I think about this a lot in the context of conversations about intelligence. If spiders can have complex behaviors hard-coded, humans certainly do too. (In other words, the Tabula Rasa theory is wrong.) The ability to learn language and emotion are certainly two examples. We are pretty good at certain things (learning language, picking up social cues) and relatively bad at others (calculating an 18% tip).

So if you’re going to measure “intelligence” the first thing you’ll need to do is choose what to measure. What questions do you ask? You might be inclined to pick things we humans think are important. But then that’s not an objective universal measurement, at best it’s yardstick for human cognitive abilities.

happytoexplain
>For her 40th birthday, research assistant Leanda Mason wanted to give the spider a mealworm, but Main denied the request since it would interfere with the study.

I have to admire the level of professionalism it takes to not give a single mealworm to a spider you have been watching for forty years.

bentcorner
While we're talking spiders, here's a book recommendation: https://en.wikipedia.org/wiki/Children_of_Time_(novel) (it's a fantastic novel, if you have any interest at all don't spoil it for yourself)
foobiekr
The final sentence is very sad. Fuck Alzheimer’s.
jonahx
> Because of Number 16, Main's project took far longer than she had expected. She continued to work into her late 80s, but she "began to look forward to the project's end"

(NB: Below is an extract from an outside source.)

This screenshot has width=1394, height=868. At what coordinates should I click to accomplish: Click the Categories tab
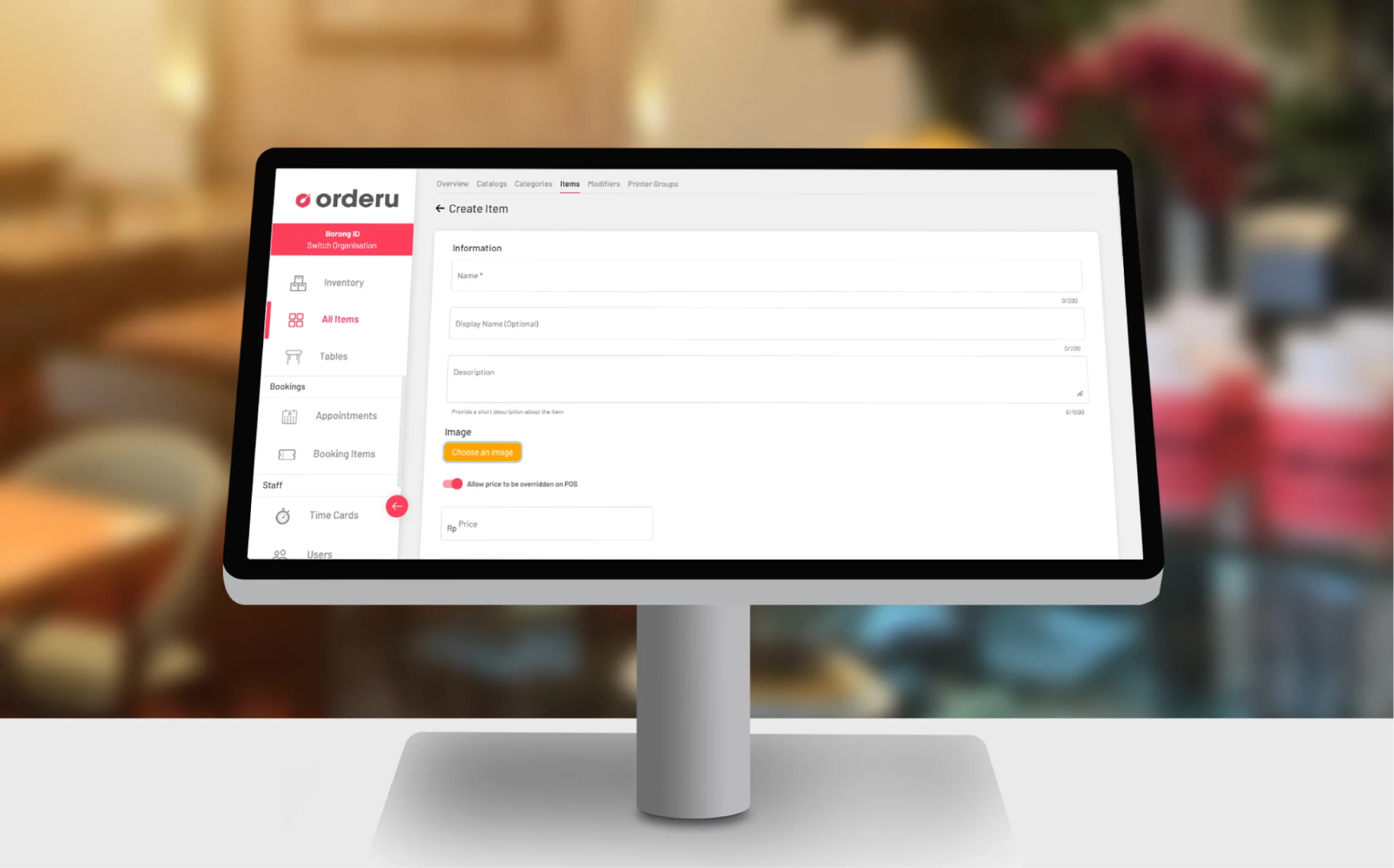[534, 185]
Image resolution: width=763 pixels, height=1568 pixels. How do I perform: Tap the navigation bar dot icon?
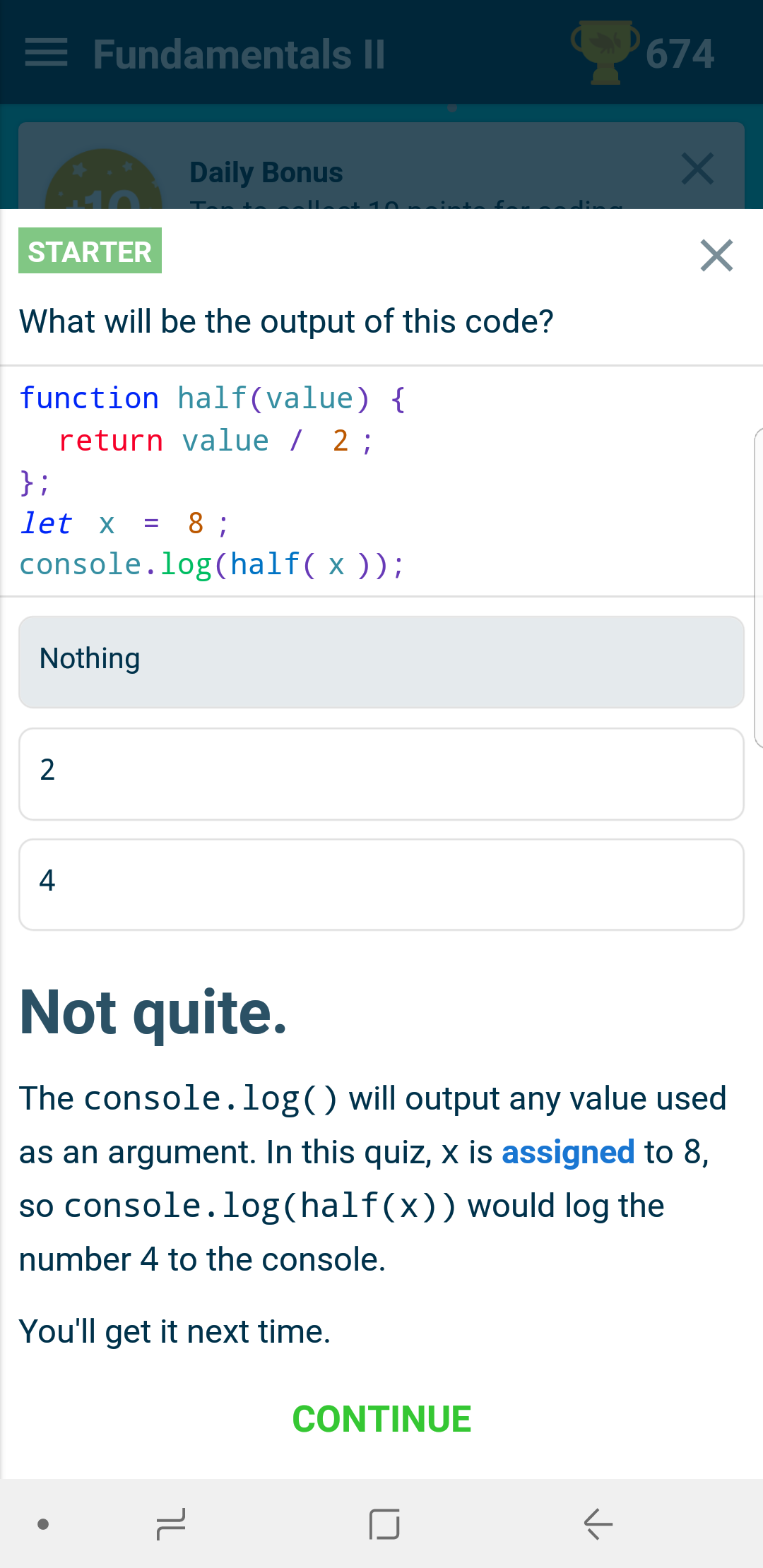click(43, 1524)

Reminded me of The Onion's "Expert Wasted Entire Life Studying Anteaters":

https://www.youtube.com/watch?v=qXD9HnrNrvk

brap
I wonder what it’s like living life idle 99% of the time. Do spiders get bored?
serf
it's neat that the spider outlasted the arachnologist's career.

I wonder how long it would have lived without the wasps' interference.

junon
> Australian arachnologist Barbara York Main ... returned to the site annually, sometimes more frequently, for more than four decades.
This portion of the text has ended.